The Bavarian Gate
By John Dalmas
The Bavarian Gate
By John Dalmas
PART ONE
Growing to Fit
1
Washington County, Indiana
Curtis Macurdy gazed out the window of the truck at a field lowed and disked. Near the far end, someone, presumably his father, was walking behind the horse-drawn spike-tooth, readying the ground for drilling. Beyond stood the house Curtis had grown up in, the barn nearby, sheds, corncrib, and the ancient white oak that spread across the front yard.
“That’s the place,” he told the driver. “Just drop me off at the corner.” He felt uncomfortable about his homecoming; had since he’d gotten off the train at Volinia.
The driver slowed, turning west on the township road. “Might as lief take you to your door,” he said. “Ain’t no trouble.” Along the roads, the maples, tuliptrees, elms had all been tinged with the fresh pale green of opening buds, but the yard oak, bare as February, showed no sign yet of wakening. The driver pulled into the driveway and stopped. “My thanks,” Macurdy said, and taking the coin purse from his pocket, removed a fifty-cent piece.
The man waved it off. “That’s half a day’s pay, and this ain’t been more’n a couple miles out of my way.”

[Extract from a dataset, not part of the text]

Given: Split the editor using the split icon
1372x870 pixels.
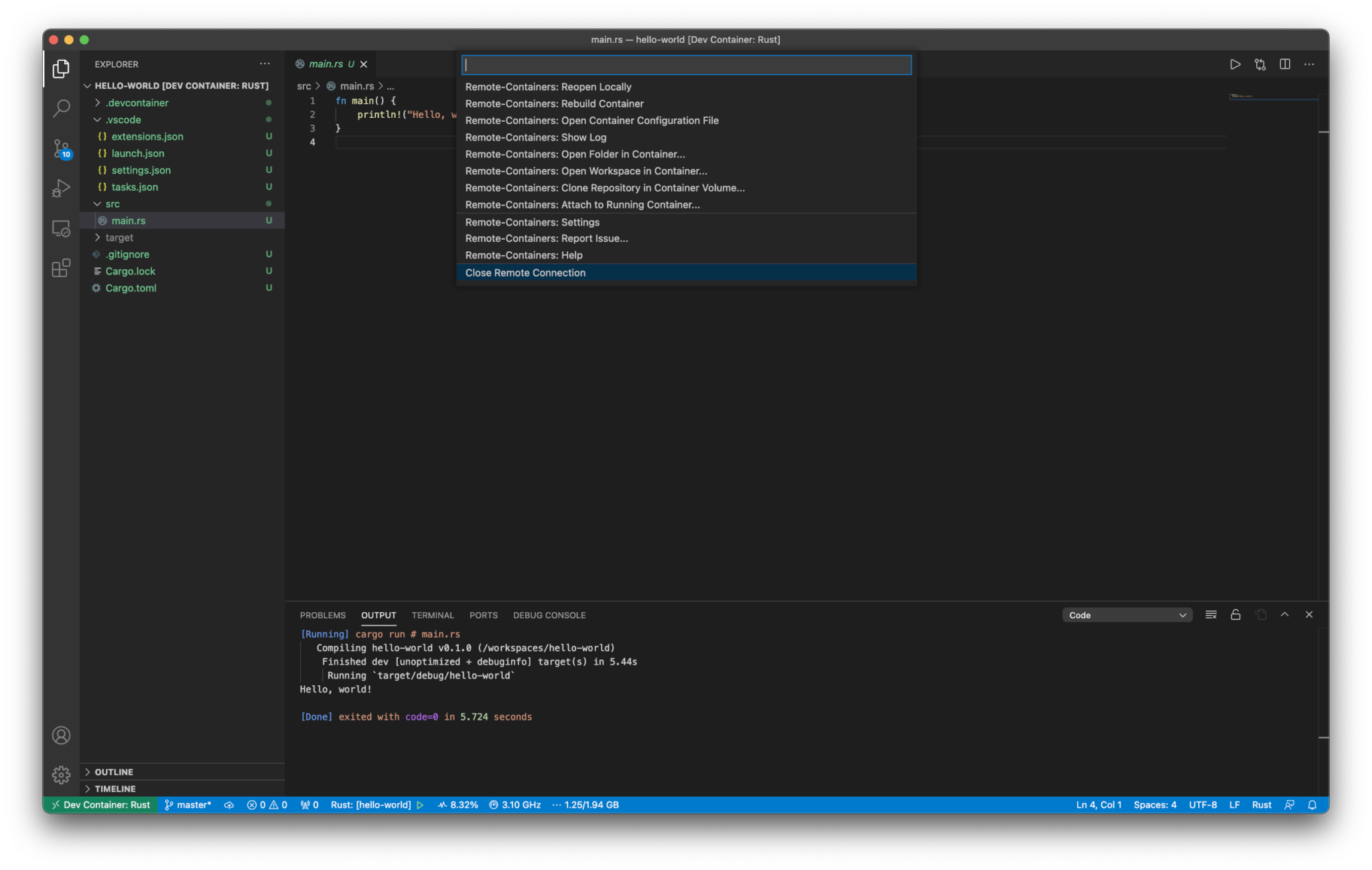Looking at the screenshot, I should [x=1284, y=64].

Macurdy nodded, put the coin back, and shook the man’s hand. “Thanks,” he said. “I’m obliged to you. ” Taking his suitcase from the seat, he got out, slammed the door, and waved as the driver left. Then he walked to the house. Place needs paint, he told himself. Hard times.
He opened the back door without knocking, took off his jacket and hung it on one of the back hall hooks. “Charley?” his mother’s voice called.
“Nope.” He stepped into the kitchen. The rawboned woman had turned from the big black kitchen stove. Seeing him, her eyes widened, her mouth half opening. For a moment he thought she might fall down, or worse, weep, but she recovered herself.
“Curtis!” she cried. “Blessed Jesus! It’s you!” They embraced, then talked, she asking how he was, how long he planned to stay, her questioning marked more by what she didn’t ask than what she did, as if fearing what he might tell her. His answers were brief. He had no plans yet, he said. If needed, he might stay the summer, and maybe through harvest.
His own questions were simply to catch up on the state of the family. Nothing had greatly changed, she told him, except that the price of everything had fallen, both for what they sold and what they bought. Max and Julie were still farming, and Frank had got promoted to shop foreman at Dellmon’s Chevrolet, though they paid him less than when he’d started there as a mechanic, four years earlier.
And Charley had hired a man to help with the farming. “Your dad’s not as young as he was,” she added.
After a few minutes, Curtis put his jacket back on and went out to the field. Charley Macurdy saw him, and stopping the team, walked over, both his aura and his face showing a difficult mix of emotions-mainly joy and uncertainty, Curtis thought. And worry. Curtis was just now realizing what it was like for his parents, this return of a youngest son, who’d left with his bride, bought a farm in Illinois, then abruptly dropped out of sight, never writing for three years.
“Curtis!” Charley said, and reached out a hard-callused hand. “Good Godl It’s so good to see you again, son!” Then, startling Curtis, his father hugged him, hard arms clasping him against a hard chest. Perhaps, Curtis thought, he didn’t want him to see the moisture in his eyes.
For a while they stood talking in the chill late-April breeze, his father as careful in his questioning as his mother had been. Like Edna, Charley feared the answers; most questions could wait till they’d got used to each other again. Curbs was welcome to stay as long as he’d like, Charley told him, but there wouldn’t be much money in it. “Especially not while I’m paying a hand,” he said, adding ruefully: “Not that I pay Ferris much; not what he’s worth. He’s been with us three years now, and it wouldn’t be right to just cut him loose all of a sudden.”